§ **Entries supplied**
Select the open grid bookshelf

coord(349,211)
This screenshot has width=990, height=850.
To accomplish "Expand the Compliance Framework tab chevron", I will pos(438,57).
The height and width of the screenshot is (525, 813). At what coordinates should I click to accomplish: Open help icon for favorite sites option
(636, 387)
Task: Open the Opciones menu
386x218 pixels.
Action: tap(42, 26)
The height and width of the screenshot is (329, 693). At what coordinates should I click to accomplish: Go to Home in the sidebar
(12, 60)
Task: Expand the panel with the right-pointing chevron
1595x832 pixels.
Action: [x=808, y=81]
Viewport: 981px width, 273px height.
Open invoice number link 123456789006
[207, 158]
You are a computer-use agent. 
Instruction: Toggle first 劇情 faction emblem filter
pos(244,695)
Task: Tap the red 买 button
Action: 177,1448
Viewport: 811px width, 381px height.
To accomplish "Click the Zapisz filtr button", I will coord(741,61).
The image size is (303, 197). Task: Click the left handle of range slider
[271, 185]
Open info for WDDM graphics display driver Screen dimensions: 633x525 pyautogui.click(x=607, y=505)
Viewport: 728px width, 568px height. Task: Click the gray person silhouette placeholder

§ **Goal**
Starting at the line that contains "Viewport: 981px width, 273px height." and continuing through the last line of the listing, lay out those lines as a numbered list, leaving out any blank lines.

§ **Solved problem**
1. Viewport: 981px width, 273px height.
2. Open invoice number link 123456789006
3. [207, 158]
4. You are a computer-use agent. 
5. Instruction: Toggle first 劇情 faction emblem filter
6. pos(244,695)
7. Task: Tap the red 买 button
8. Action: 177,1448
9. Viewport: 811px width, 381px height.
10. To accomplish "Click the Zapisz filtr button", I will coord(741,61).
11. The image size is (303, 197). Task: Click the left handle of range slider
12. [271, 185]
13. Open info for WDDM graphics display driver Screen dimensions: 633x525 pyautogui.click(x=607, y=505)
14. Viewport: 728px width, 568px height. Task: Click the gray person silhouette placeholder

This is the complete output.